#### TASK GOAL:
Retype the rows below exactly as they appear, from the line containing "Image resolution: width=1013" down through the line containing "click(x=780, y=176)", including both of those lines.
-=-=-
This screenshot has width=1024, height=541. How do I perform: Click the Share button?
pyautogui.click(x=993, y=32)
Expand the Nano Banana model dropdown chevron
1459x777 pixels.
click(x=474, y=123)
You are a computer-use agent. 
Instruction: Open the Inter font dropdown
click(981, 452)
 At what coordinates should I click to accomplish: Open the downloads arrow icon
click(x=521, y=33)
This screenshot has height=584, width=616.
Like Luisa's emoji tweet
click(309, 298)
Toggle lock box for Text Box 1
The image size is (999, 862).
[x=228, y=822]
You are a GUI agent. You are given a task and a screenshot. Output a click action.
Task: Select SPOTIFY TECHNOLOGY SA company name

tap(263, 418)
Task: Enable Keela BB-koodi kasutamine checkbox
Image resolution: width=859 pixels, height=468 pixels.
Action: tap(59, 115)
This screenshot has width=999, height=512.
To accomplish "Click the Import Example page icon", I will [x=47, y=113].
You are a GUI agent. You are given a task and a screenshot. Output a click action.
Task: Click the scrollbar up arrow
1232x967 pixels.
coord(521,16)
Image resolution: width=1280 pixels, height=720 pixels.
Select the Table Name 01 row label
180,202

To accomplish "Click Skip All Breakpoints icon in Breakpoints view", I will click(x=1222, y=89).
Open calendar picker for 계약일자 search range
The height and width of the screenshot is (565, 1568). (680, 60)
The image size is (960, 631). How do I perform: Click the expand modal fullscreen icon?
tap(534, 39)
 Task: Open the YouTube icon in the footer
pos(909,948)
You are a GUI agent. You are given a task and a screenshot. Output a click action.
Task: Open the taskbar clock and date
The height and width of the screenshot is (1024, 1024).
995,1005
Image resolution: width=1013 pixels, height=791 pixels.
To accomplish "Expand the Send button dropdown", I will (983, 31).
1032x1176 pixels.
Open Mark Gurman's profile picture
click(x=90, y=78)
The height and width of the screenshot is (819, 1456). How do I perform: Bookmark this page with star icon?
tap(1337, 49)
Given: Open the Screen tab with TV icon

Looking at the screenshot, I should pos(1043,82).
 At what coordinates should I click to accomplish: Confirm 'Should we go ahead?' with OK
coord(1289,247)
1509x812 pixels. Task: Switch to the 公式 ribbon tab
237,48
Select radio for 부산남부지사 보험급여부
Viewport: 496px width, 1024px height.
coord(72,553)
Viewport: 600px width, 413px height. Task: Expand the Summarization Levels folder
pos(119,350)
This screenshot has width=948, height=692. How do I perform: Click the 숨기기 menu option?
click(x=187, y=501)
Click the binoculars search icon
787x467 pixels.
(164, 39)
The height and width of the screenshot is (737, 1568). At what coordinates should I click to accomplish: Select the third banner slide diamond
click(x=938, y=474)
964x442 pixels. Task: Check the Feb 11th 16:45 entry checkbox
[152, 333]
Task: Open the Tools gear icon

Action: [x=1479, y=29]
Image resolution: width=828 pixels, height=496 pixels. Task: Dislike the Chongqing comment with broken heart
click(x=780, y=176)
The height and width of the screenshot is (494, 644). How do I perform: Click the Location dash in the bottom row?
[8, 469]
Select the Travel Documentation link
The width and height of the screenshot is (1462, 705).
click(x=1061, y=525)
-=-=-
#### EXERCISE RESPONSE:
Image resolution: width=1013 pixels, height=791 pixels.
To accomplish "Expand the Send button dropdown", I will (983, 31).
1032x1176 pixels.
Open Mark Gurman's profile picture
click(x=90, y=78)
The height and width of the screenshot is (819, 1456). How do I perform: Bookmark this page with star icon?
tap(1337, 49)
Given: Open the Screen tab with TV icon

Looking at the screenshot, I should pos(1043,82).
 At what coordinates should I click to accomplish: Confirm 'Should we go ahead?' with OK
coord(1289,247)
1509x812 pixels. Task: Switch to the 公式 ribbon tab
237,48
Select radio for 부산남부지사 보험급여부
Viewport: 496px width, 1024px height.
coord(72,553)
Viewport: 600px width, 413px height. Task: Expand the Summarization Levels folder
pos(119,350)
This screenshot has width=948, height=692. How do I perform: Click the 숨기기 menu option?
click(x=187, y=501)
Click the binoculars search icon
787x467 pixels.
(164, 39)
The height and width of the screenshot is (737, 1568). At what coordinates should I click to accomplish: Select the third banner slide diamond
click(x=938, y=474)
964x442 pixels. Task: Check the Feb 11th 16:45 entry checkbox
[152, 333]
Task: Open the Tools gear icon

Action: [x=1479, y=29]
Image resolution: width=828 pixels, height=496 pixels. Task: Dislike the Chongqing comment with broken heart
click(x=780, y=176)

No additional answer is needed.